Barnes later left Farm Press and returned home to the Mississippi Delta, in 1980 beginning another phase of his life — freelance writer/photographer. Assignments from agricultural companies, advertising agencies, and ag publications kept him busy and took him all over the country.
“His photographs were widely published and sold,” Brandon said. “You’d see framed prints everywhere, from fancy corporate boardrooms to Shoney’s restaurants.”
Earlier this year, Barnes donated his lifetime photo collection, more than 80 boxes, to the library at his alma mater. Mississippi State University Dean of Libraries Frances Coleman, said the photos will represent “a premier source for university students to learn about agriculture.”

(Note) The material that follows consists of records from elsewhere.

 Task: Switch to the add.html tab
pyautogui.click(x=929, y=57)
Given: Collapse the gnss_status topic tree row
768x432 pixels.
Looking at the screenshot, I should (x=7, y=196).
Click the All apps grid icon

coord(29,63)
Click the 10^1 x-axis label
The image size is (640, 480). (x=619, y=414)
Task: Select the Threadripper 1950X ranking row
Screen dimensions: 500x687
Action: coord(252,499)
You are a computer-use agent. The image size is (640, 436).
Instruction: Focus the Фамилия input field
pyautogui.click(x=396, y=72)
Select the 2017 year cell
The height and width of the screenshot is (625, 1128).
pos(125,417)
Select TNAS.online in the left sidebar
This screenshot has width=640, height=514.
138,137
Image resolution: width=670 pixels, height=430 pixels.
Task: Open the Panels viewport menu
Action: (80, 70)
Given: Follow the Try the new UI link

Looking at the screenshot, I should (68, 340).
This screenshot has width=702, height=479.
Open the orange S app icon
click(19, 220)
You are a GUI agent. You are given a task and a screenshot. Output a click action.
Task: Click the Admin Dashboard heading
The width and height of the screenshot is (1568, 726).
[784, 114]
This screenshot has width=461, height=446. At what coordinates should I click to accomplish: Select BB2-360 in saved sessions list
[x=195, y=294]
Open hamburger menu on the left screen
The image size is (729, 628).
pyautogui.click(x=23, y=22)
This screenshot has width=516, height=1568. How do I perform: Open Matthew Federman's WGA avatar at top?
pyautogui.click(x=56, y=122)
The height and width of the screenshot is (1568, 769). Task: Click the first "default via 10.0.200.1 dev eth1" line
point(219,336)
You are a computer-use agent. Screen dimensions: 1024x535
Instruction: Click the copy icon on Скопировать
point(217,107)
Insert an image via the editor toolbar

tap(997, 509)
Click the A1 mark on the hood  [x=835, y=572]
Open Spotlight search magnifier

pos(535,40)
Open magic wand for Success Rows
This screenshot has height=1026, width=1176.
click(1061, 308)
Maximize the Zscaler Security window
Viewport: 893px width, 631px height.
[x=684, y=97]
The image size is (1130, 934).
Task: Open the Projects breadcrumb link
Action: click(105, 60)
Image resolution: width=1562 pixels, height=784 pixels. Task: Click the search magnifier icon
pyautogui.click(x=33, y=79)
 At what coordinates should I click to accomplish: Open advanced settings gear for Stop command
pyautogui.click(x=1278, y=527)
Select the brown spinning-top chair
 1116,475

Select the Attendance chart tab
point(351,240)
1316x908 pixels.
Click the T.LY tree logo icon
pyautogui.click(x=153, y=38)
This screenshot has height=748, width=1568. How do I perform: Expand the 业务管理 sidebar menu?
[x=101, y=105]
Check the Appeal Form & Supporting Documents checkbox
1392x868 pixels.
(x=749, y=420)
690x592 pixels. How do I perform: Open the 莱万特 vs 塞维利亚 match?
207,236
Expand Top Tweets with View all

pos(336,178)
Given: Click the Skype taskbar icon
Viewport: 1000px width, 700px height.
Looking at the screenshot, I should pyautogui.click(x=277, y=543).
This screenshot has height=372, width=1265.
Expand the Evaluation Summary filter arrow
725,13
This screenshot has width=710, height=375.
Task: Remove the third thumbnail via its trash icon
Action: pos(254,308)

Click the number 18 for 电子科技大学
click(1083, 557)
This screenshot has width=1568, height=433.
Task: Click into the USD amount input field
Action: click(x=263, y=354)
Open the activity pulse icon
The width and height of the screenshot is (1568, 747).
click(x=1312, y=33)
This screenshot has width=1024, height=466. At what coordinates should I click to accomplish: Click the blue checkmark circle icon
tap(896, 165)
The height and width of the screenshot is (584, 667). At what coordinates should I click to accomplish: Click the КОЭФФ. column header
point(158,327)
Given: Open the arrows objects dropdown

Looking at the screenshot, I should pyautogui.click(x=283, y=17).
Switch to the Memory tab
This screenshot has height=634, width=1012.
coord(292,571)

In 2002, Barnes published his first book, “Cotton: A Fifty Year Pictorial History.” It won two major honors, the 2004 Award of Merit from the Mississippi Historical Society,” and the 2006 Mississippi Author Award from the Mississippi Library Association.
A second book, “The Beauty of Southern Agriculture,” spotlighting cotton, corn, peanuts, tobacco, and other southern crops, was published in 2004.
His third book, “The Good Ole Days,” was completed shortly before his death and will be published in September.
Barnes, who retired as a colonel from the Marine Corps Reserve after 37 years, was named Progressive Farmer magazine’s “Man of the Year” in 1967 for service to southern agriculture.
He served a term as president of the American Soybean Association, president of the Mississippi State University Alumni Association, and the Clarksdale Rotary Club.
Services were held Aug. 27 at the First Presbyterian Church of Clarksdale, where he was a member and elder emeritus.